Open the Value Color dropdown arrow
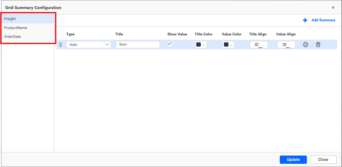 231,44
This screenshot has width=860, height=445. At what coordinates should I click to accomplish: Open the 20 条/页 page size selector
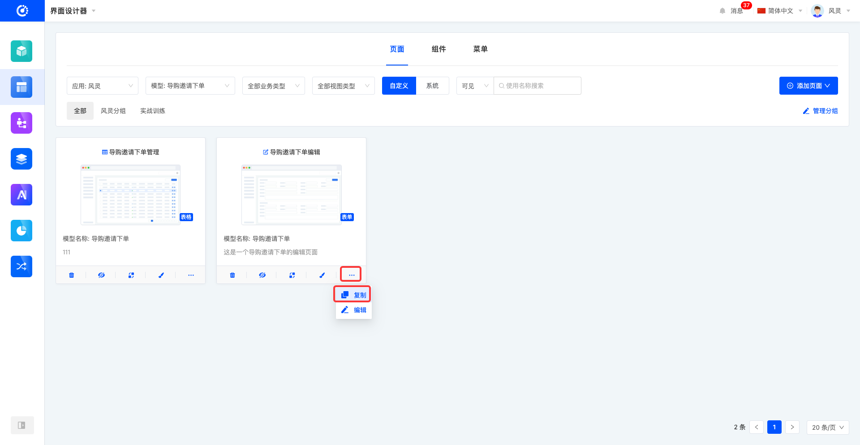click(x=827, y=428)
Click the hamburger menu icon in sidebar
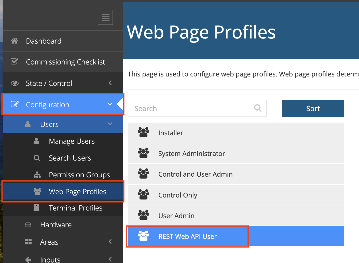This screenshot has width=359, height=263. (x=105, y=17)
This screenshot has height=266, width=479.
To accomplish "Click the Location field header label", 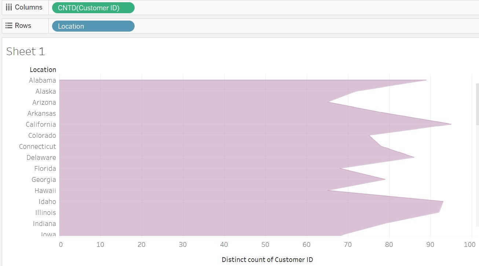I will (43, 70).
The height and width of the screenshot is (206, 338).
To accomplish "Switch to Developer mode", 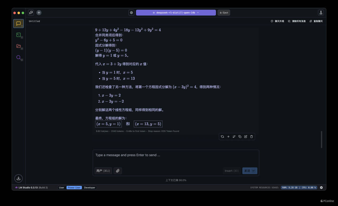I will [90, 188].
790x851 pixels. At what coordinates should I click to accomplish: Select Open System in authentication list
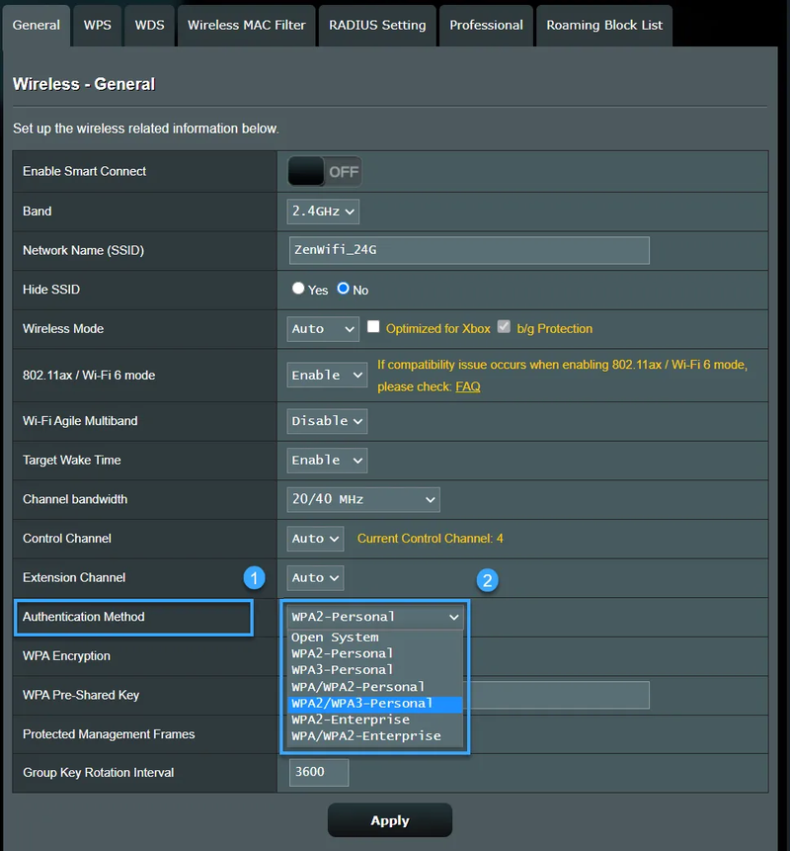335,638
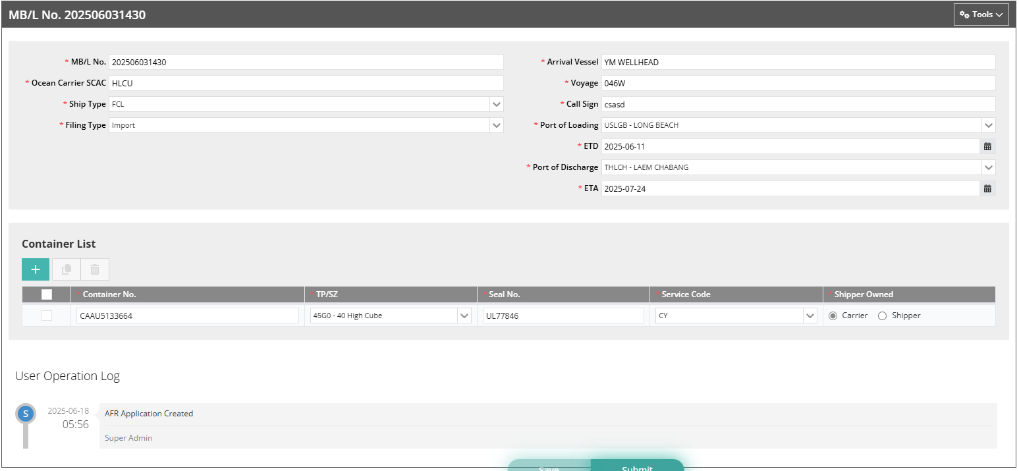The width and height of the screenshot is (1019, 471).
Task: Open the ETD calendar picker icon
Action: coord(987,146)
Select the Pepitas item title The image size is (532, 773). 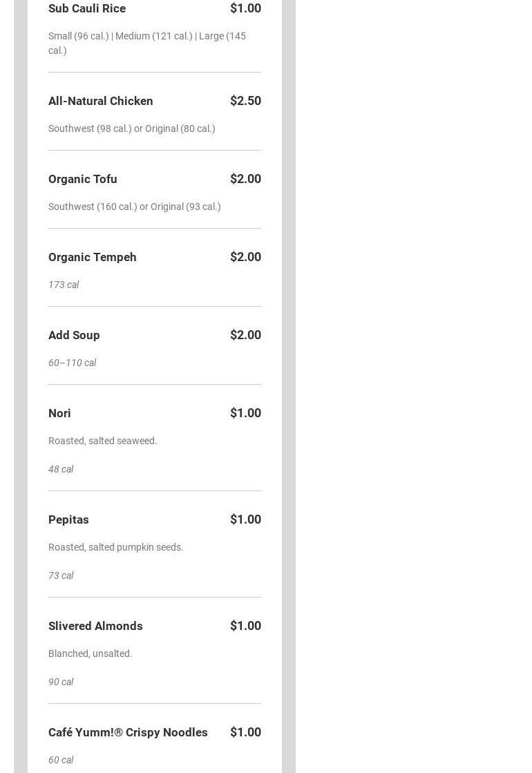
_ _ _ _ _
■ TO DO: The lines from the one with "790x851 pixels. At" to the end of the data above should be retyped exactly, both ends included, and pictures are to be left out.

■ RESPONSE:
790x851 pixels. At what coordinates should I click to accomplish: Select Open System in authentication list
335,638
The width and height of the screenshot is (1019, 471).
Task: Open the ETD calendar picker icon
Action: coord(987,146)
Select the Pepitas item title The image size is (532, 773). 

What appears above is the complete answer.